That's a great idea, to provide a generic way to do these. I feel like
standalone sensors are a bit abused in the framework, like they're
better suited as triggers when an external source is ready (e.g. new S3
file appears) than to poll for completion of a previous task (e.g.
EmrStepSensor); exactly because of the lack of atomicity with retries
discussed earlier in the thread. Whereas the BaseAsyncOperator (I'd
prefer BaseAtomicOperator or modify existing BaseSensorOperator) removes
the need for the sensor misuse. Ideally all operators should have the
ability to use pre/action/sense/post hooks.
It still doesn't solve the problem that we need to write a combined
EmrAddStep + Sensor operator, but helps all of these types of
implementations be more consistent.
I've added some comments to the PR, thanks for bringing it up!
Jon
On 15/10/2019 20:04, Jarek Potiuk wrote:
I think it could be solved in a more consistent and future-proof way.
There is this new proposal for Base Async operators proposed by Jacob:
https://github.com/apache/airflow/pull/6210
This is an interesting approach that might solve the problem in a slightly
different way. Rather than combining operators and sensors, it introduces
an Async Operator that has two stages: "initiate operation" and sensor-like
"wait for the operator to complete". In this model a lot of long-running
operators we have now could be rewritten (easily) using the Async operator
model and you could run them in either sync mode (like there are now) or
with the Async mode that would be equivalent to the "Operator" + "Sensor"
pattern that is indeed a bit problematic.
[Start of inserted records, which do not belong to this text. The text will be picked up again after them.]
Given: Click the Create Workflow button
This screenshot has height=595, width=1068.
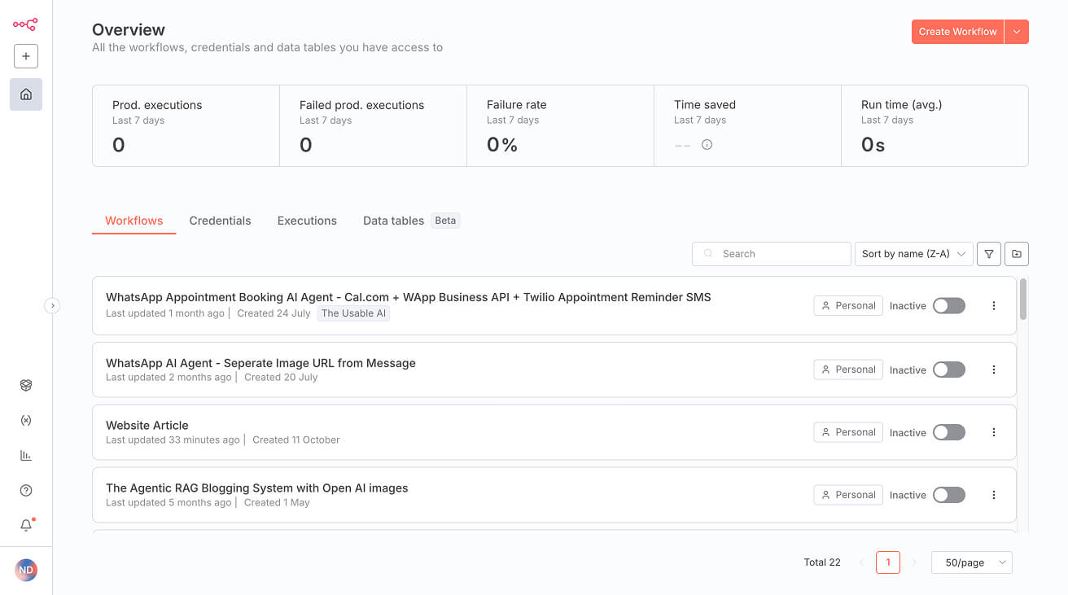Looking at the screenshot, I should tap(957, 31).
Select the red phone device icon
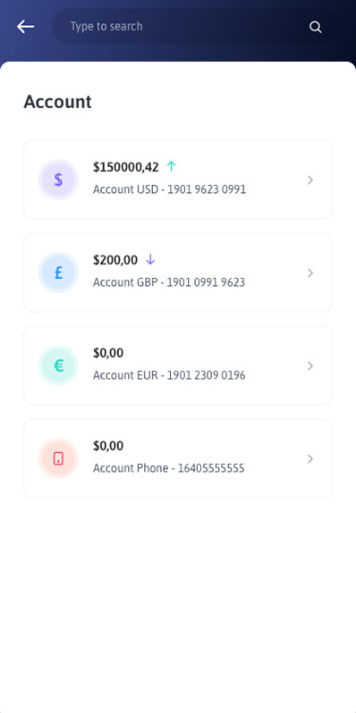Viewport: 356px width, 713px height. [58, 458]
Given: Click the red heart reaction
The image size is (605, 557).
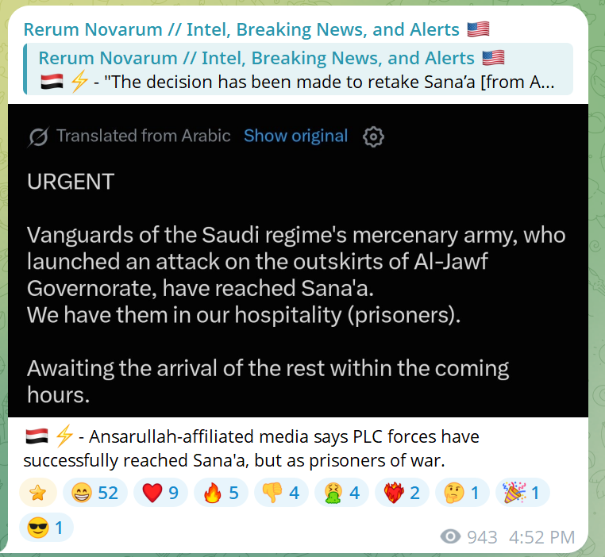Looking at the screenshot, I should 160,493.
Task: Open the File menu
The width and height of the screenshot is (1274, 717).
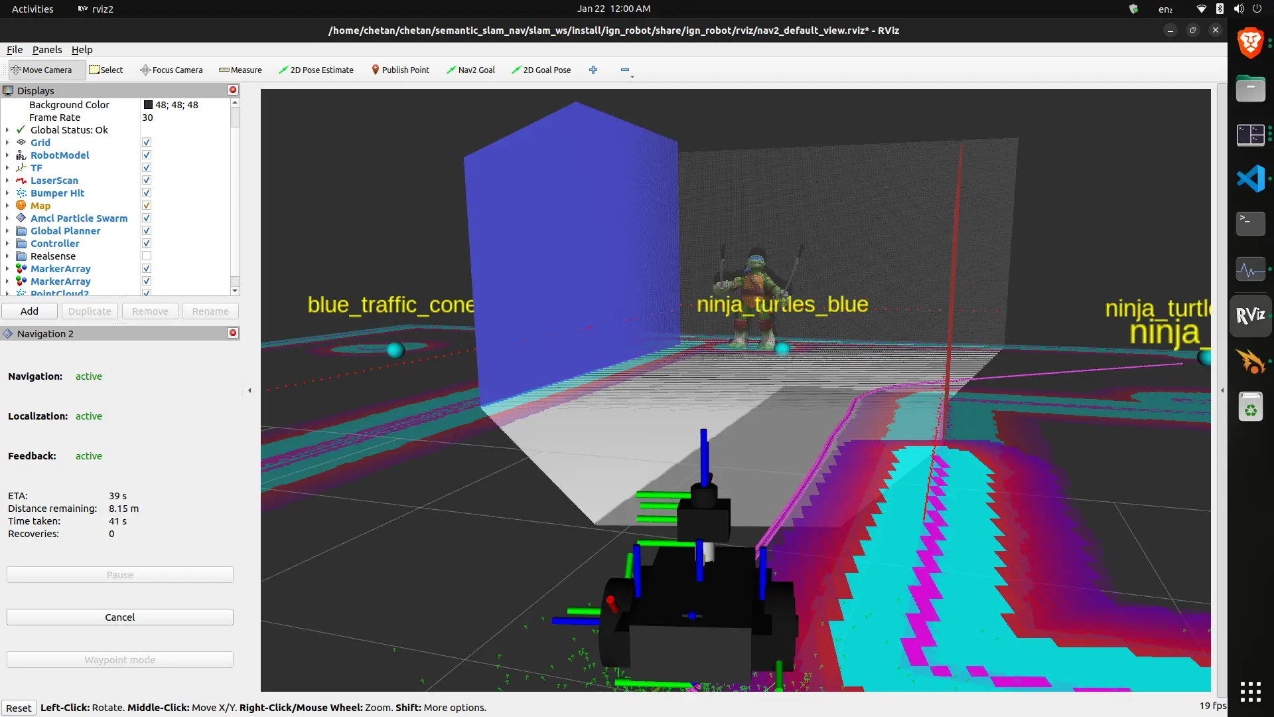Action: [x=15, y=50]
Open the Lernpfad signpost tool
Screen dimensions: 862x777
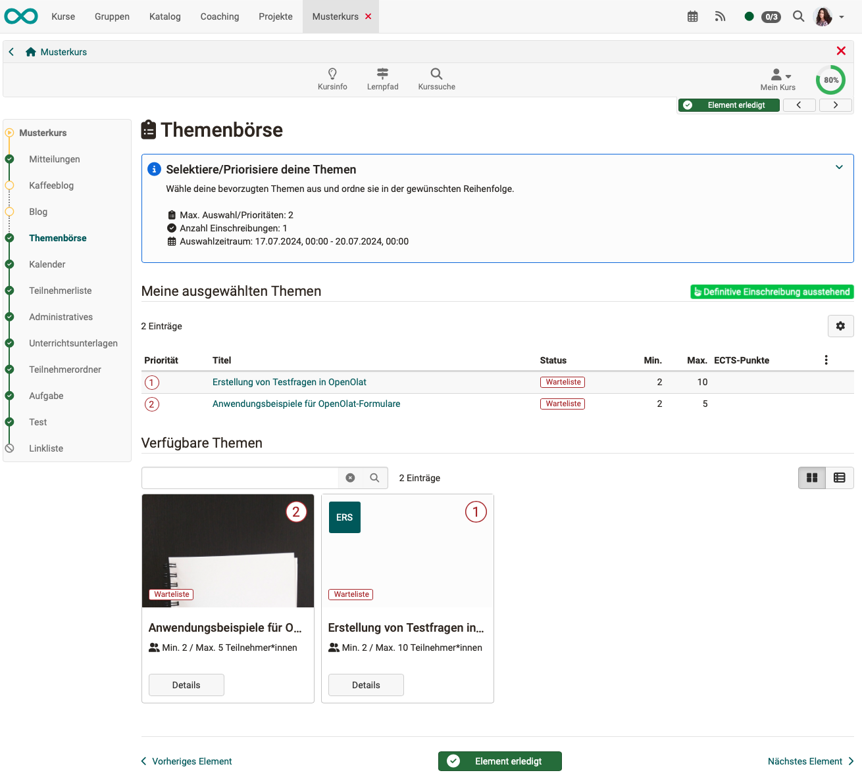click(382, 78)
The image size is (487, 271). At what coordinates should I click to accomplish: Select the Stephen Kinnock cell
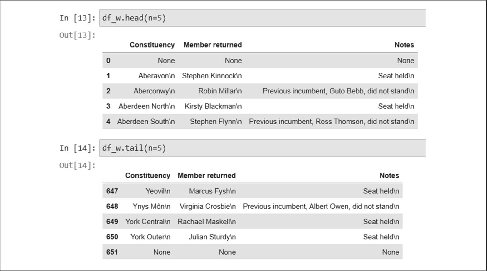click(212, 76)
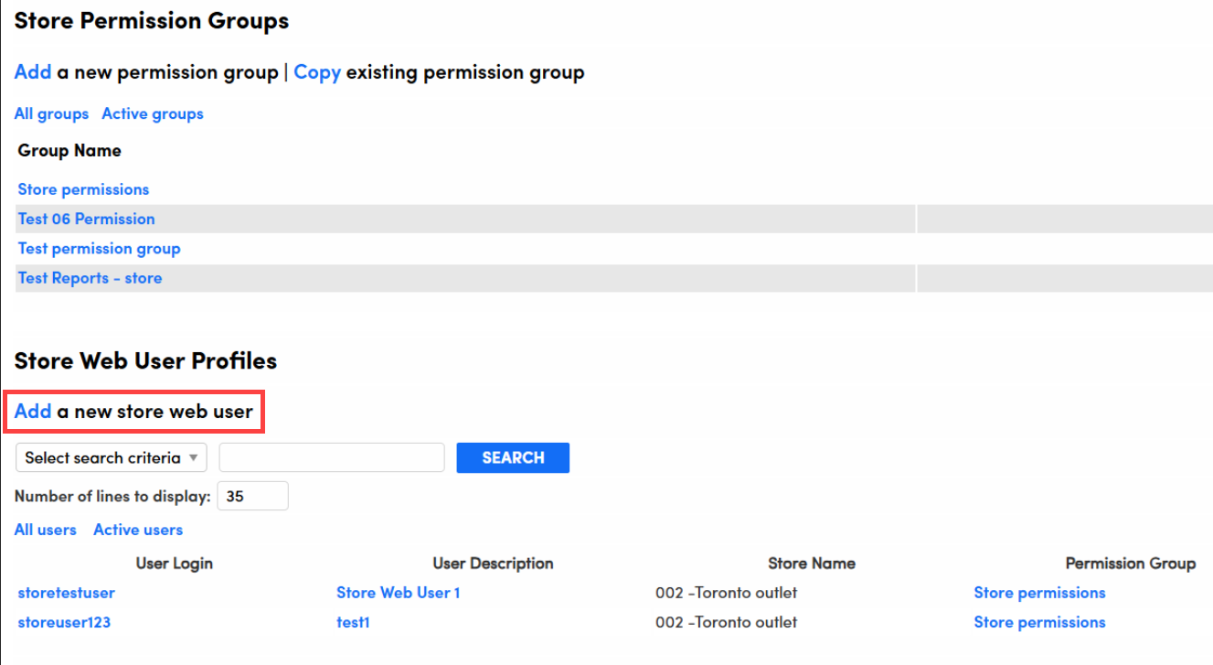Open storetestuser login profile
Viewport: 1213px width, 665px height.
(x=67, y=593)
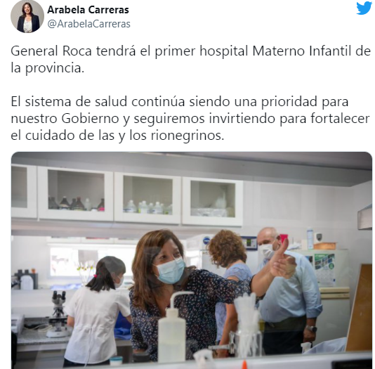The width and height of the screenshot is (375, 369).
Task: Click the thumbs-up hand in the photo
Action: [x=284, y=261]
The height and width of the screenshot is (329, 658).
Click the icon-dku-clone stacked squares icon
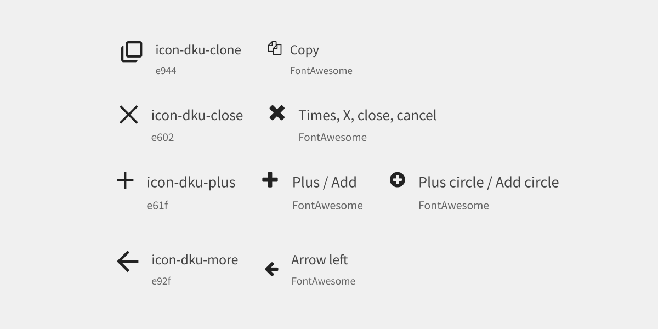[x=132, y=52]
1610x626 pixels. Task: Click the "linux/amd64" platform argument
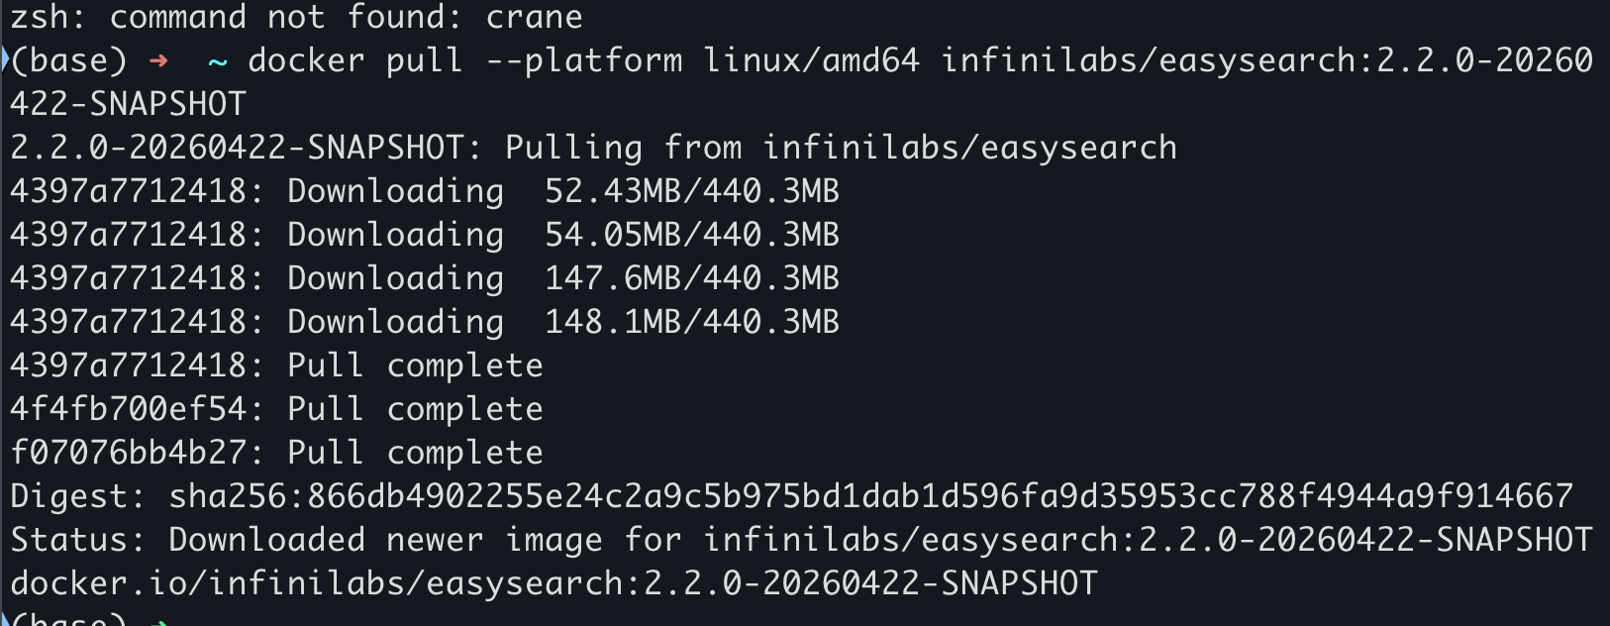pyautogui.click(x=811, y=61)
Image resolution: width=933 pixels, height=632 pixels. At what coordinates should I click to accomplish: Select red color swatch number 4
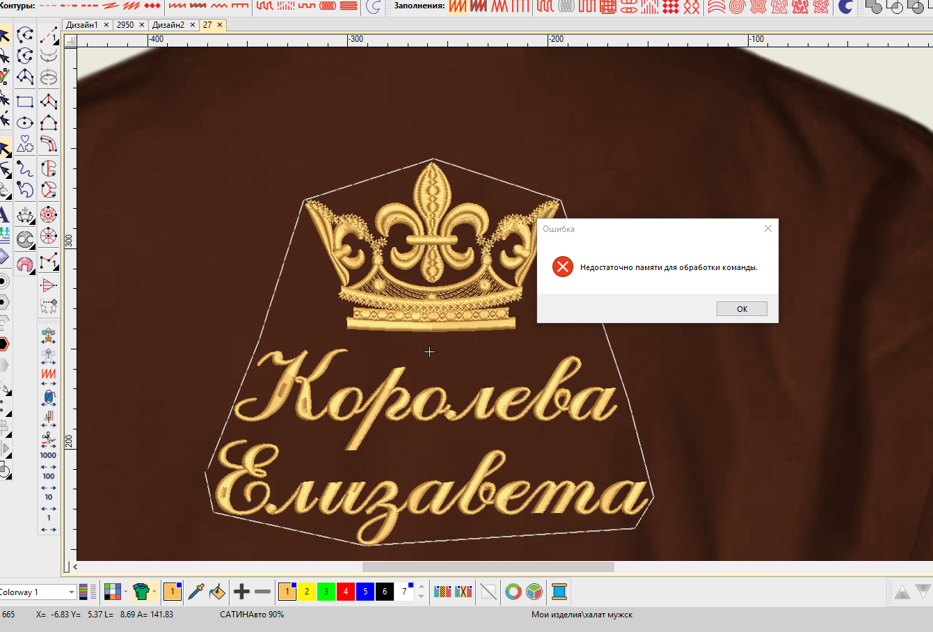345,592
The EMRAddStep + Sensor could be an Async Operator then.
J.
On Tue, Oct 15, 2019 at 7:13 PM Jonathan Miles <j...@cybus.co.uk> wrote:
Yes, I often refer to this as the "atomicity problem": we usually want
all four "create", "add steps", "wait for steps", "terminate cluster"
tasks to retry together and in order if any one of them fails (well, the
terminate one is questionable). In our current Dags we resolved this by
putting the tasks in a SubDag and changing the on_retry_callback to
clear the state of the sub-tasks. But use of SubDags makes navigation in
the UI a bit of a pain, so we've planned to merge them into a single
custom operator soon. There's also the problem that for big workflows,
doing this adds a lot of duration due to the management overhead of
starting/stopping EMR clusters instead of reusing them. I'm about to
send a separate e-mail about that.
I think it'd be great to have a combined operator upstream in the codebase!
Jon
On 14/10/2019 20:42, Daniel Mateus Pires wrote:
Hi there!
Would it make sense to add an operator that is both the EmrAddStep
operator
and the step sensor?
In a past role we were using Airflow heavily for all things EMR, and I
found myself writing an Operator that combined the emr_add_step operator
and the sensor, it made the pipelines simpler (less operator instances
per
DAG) and retries were easy
There is still value in keeping those 2 other classes around when we
don't
care about the result of an EMR step or we are polling for the completion
of an EMR step we did not start from Airflow, but for most tasks
wouldn't a
"merged operator" make sense?
Thanks!
Daniel